Unquestionably, the greatest violations of human rights occur in times of war; not just because of the mass slaughter, unspeakable rapes and torture. Everything that we value is under attack: homes and schools; family, friends, and food; political debate, participation in government, protection by the rule of law. And as we probed in the last program, these effects reverberate for decades, even centuries later as the legacy of violence is inherited from one generation to the next. The good news is that major armed conflict - conflict causing at least 1,000 deaths within a year - is falling. The bad news is that it doesn't seem that way.

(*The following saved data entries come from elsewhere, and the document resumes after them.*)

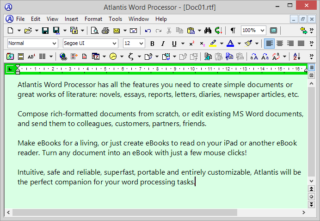Screen dimensions: 320x221
Task: Click the Sort A-Z icon
Action: (297, 57)
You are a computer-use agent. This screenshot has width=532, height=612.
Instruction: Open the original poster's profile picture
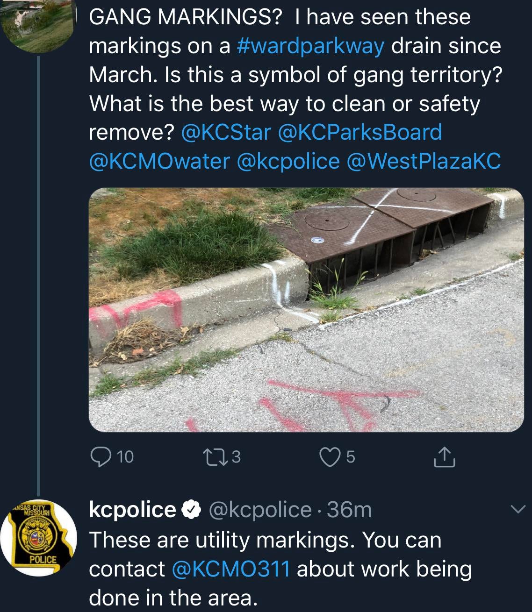[38, 23]
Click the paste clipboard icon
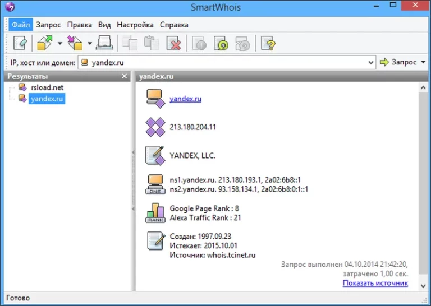Image resolution: width=431 pixels, height=306 pixels. tap(152, 43)
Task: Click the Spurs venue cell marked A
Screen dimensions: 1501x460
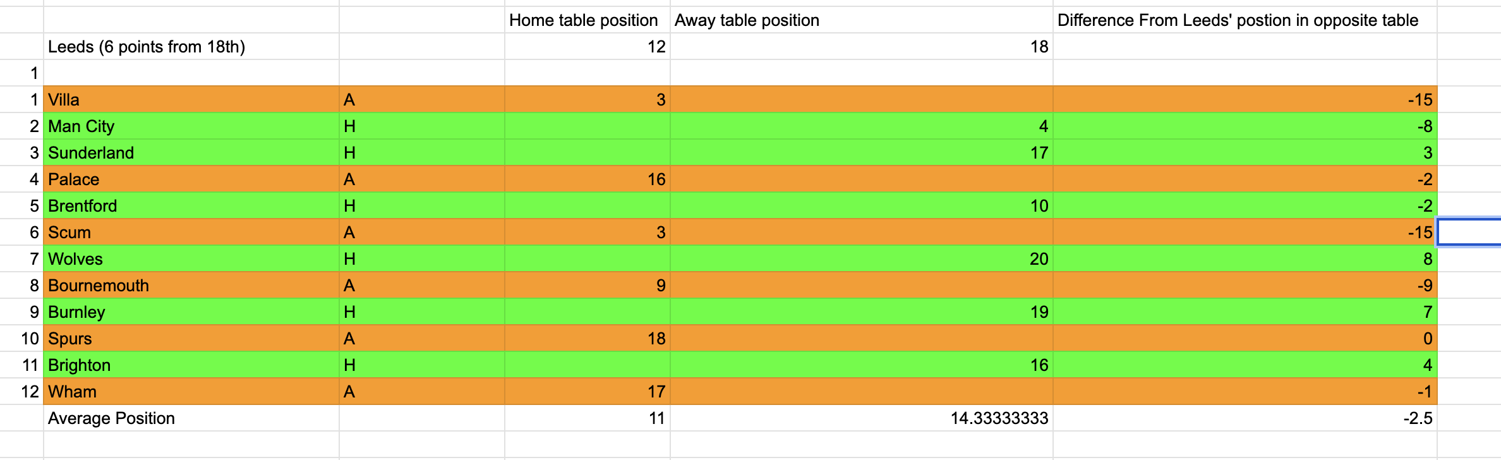Action: pos(421,339)
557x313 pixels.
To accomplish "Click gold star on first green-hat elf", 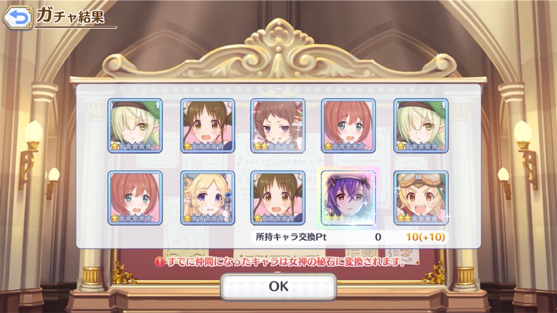I will 115,146.
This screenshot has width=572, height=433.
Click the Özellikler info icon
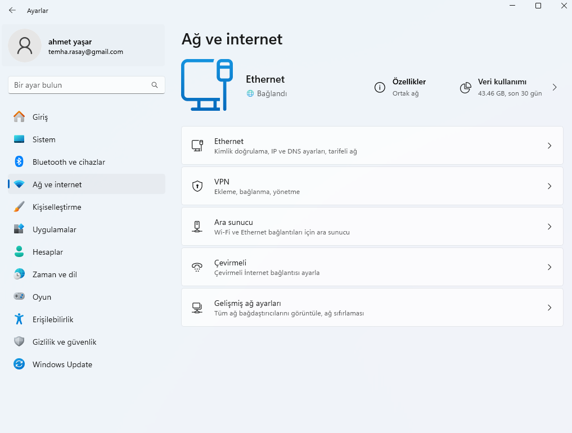point(380,87)

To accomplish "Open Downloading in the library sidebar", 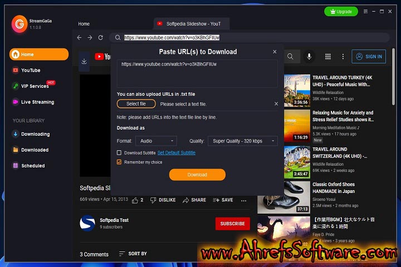I will pos(35,134).
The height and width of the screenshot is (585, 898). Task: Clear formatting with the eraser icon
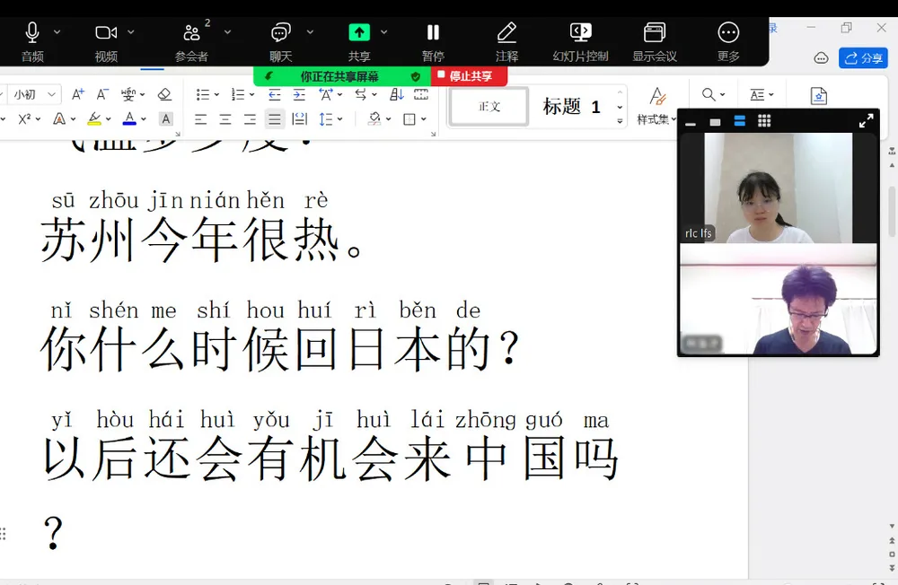click(x=164, y=93)
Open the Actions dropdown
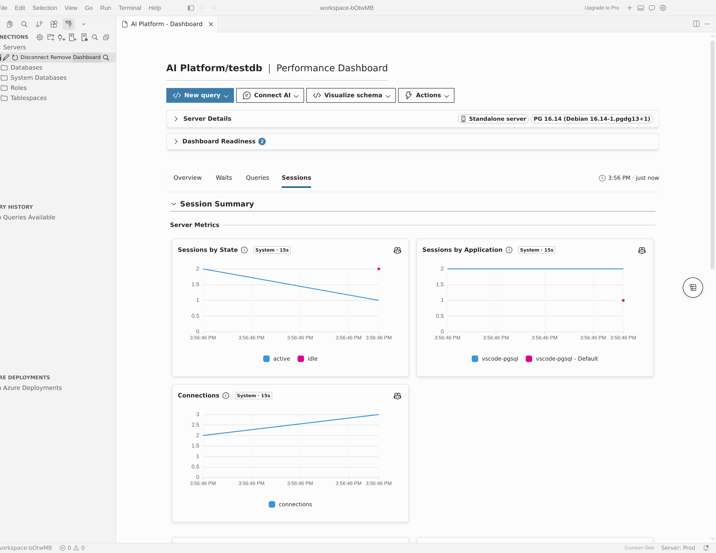716x553 pixels. (426, 95)
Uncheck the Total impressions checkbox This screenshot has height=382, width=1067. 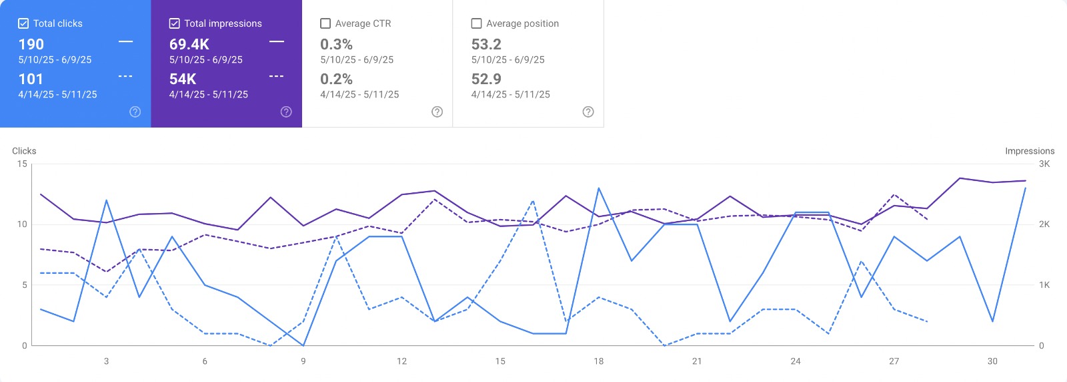pos(175,23)
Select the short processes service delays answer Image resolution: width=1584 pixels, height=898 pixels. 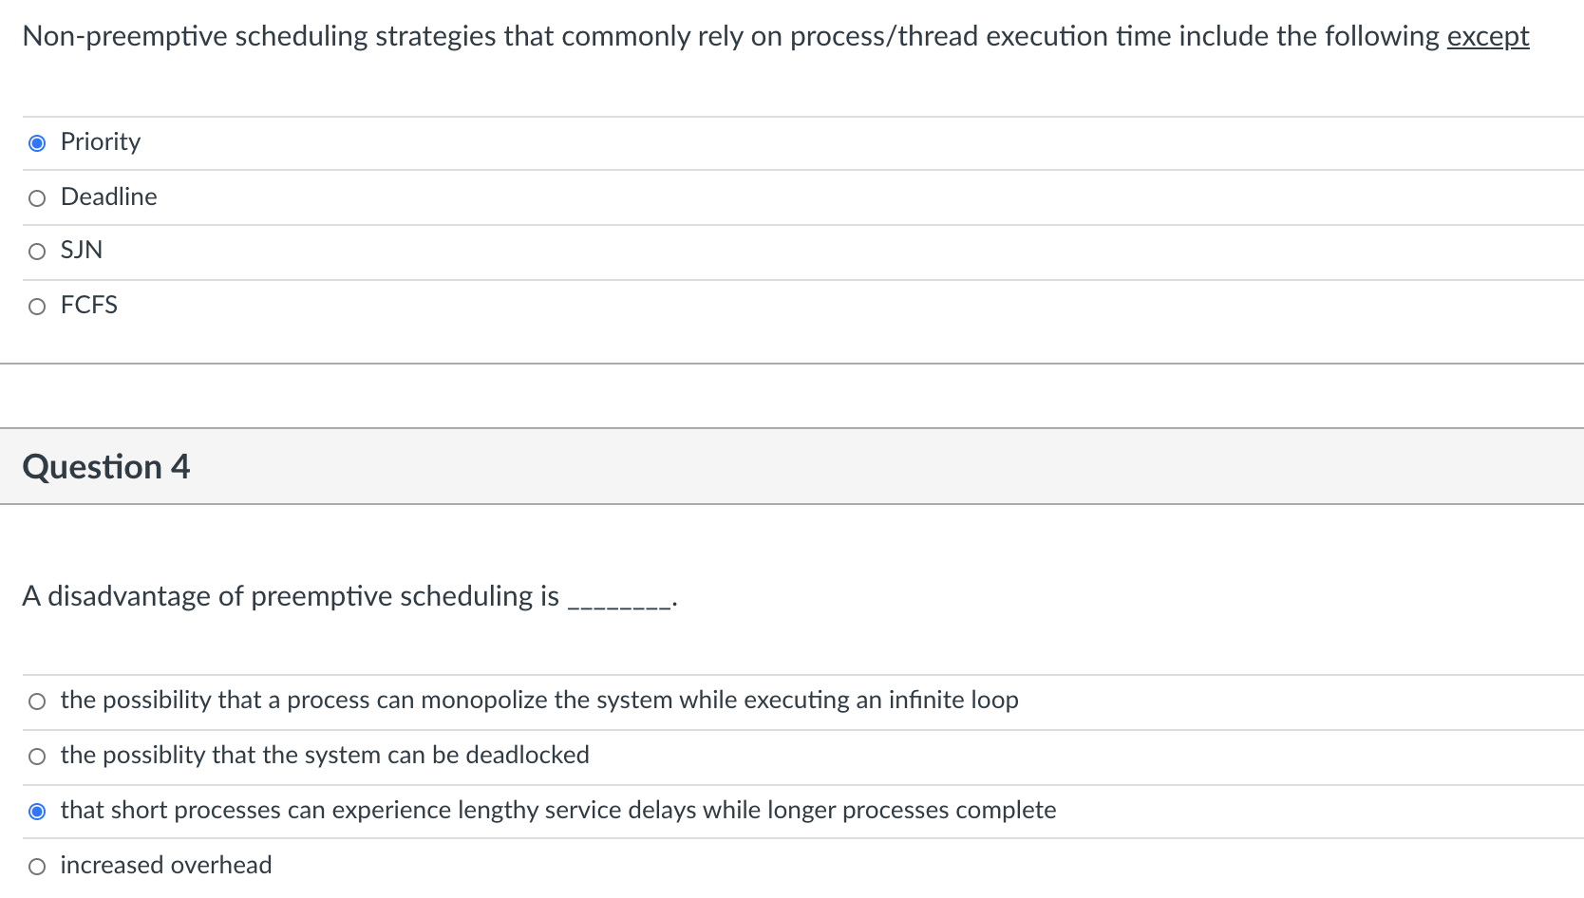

The United States - hell bent on removing global risks to its economic and social security - is aggressively intervening in the Middle East and Latin America. And - in the case of Iraq - a collection of Rich World countries that are gloriously free from internal conflict have armed their troops to join the fight. The cost can be immense. So why do it? Two passionate advocates against war and for human rights - one from a country that promotes war and another that is a victim of it - join Chris Richards to explore the unseen politics propping up war and international interventions. They unravel the complexities of the Iraq and Colombian conflicts along the way:
• Kathy Black - a convenor of the US Labor Against the War - explains how military intelligence, fundamentalist religion, education, and the American psyche have helped build and maintain US war-mongering;
• Alirio Uribe Muñoz - a member of a death-defying human rights lawyers' collective, the Corporación Colectivo de Abogados 'José Alvear Restrepo' in Bogotá - takes us inside Colombian conflict to find out why the United States is pouring money and troops into it, and the interests it seeks to protect. David Feller, also from the collective, translates.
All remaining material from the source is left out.